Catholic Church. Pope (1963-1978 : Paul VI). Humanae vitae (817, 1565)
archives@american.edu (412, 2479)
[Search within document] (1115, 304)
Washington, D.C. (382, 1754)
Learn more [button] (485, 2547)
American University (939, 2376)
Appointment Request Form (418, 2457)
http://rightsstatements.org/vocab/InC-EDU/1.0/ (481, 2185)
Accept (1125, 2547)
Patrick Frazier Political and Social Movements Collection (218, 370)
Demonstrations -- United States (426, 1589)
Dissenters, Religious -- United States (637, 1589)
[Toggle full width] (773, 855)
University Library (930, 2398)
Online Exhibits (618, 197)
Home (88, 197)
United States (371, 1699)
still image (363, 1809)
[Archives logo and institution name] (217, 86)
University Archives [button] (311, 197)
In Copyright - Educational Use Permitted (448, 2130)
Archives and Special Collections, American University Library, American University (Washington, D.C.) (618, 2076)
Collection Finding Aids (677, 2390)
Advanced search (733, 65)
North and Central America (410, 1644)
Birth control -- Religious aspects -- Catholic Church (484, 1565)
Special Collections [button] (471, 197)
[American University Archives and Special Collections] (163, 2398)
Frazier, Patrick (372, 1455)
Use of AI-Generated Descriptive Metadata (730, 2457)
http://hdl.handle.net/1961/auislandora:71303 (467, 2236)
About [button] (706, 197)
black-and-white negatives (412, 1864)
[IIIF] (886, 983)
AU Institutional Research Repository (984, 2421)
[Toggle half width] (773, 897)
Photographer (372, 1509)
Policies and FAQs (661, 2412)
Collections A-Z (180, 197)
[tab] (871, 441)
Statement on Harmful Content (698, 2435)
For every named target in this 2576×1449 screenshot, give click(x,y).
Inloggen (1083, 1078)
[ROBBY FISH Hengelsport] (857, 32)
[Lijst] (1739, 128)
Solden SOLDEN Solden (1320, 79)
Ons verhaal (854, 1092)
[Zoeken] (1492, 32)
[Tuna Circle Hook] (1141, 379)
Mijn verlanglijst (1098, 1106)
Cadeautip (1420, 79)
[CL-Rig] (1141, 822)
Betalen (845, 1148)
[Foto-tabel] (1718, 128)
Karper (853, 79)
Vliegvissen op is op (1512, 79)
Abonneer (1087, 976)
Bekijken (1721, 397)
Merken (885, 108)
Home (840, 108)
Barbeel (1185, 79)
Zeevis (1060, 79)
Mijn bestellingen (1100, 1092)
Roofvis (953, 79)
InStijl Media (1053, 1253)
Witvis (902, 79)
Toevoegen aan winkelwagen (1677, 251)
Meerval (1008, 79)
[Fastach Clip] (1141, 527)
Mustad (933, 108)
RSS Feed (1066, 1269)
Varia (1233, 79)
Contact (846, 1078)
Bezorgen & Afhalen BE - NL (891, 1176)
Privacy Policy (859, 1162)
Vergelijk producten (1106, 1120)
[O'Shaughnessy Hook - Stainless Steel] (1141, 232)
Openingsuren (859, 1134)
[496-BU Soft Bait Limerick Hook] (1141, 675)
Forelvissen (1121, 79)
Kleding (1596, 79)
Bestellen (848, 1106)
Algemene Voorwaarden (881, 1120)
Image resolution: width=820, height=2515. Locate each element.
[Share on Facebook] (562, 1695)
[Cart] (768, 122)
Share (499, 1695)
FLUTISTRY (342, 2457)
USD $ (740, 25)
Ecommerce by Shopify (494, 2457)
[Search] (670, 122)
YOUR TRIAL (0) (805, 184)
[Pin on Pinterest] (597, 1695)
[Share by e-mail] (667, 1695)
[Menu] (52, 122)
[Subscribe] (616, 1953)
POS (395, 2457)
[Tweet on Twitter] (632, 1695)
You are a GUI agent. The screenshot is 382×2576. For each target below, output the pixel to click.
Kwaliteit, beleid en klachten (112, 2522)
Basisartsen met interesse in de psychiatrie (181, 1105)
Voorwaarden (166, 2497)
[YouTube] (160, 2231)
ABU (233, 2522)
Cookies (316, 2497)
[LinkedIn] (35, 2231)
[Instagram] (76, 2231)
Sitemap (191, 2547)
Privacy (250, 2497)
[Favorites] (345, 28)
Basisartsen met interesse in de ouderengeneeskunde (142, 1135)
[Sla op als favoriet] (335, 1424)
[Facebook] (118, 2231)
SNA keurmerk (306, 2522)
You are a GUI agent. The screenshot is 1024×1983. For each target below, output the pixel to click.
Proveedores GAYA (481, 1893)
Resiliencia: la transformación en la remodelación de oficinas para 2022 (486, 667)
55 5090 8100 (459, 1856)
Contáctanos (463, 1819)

####

EXERCISE INSTRUCTIONS ::
Nothing but a number is expected here: the number of lines in the entries that include the word "each".

RESPONSE AREA ::
3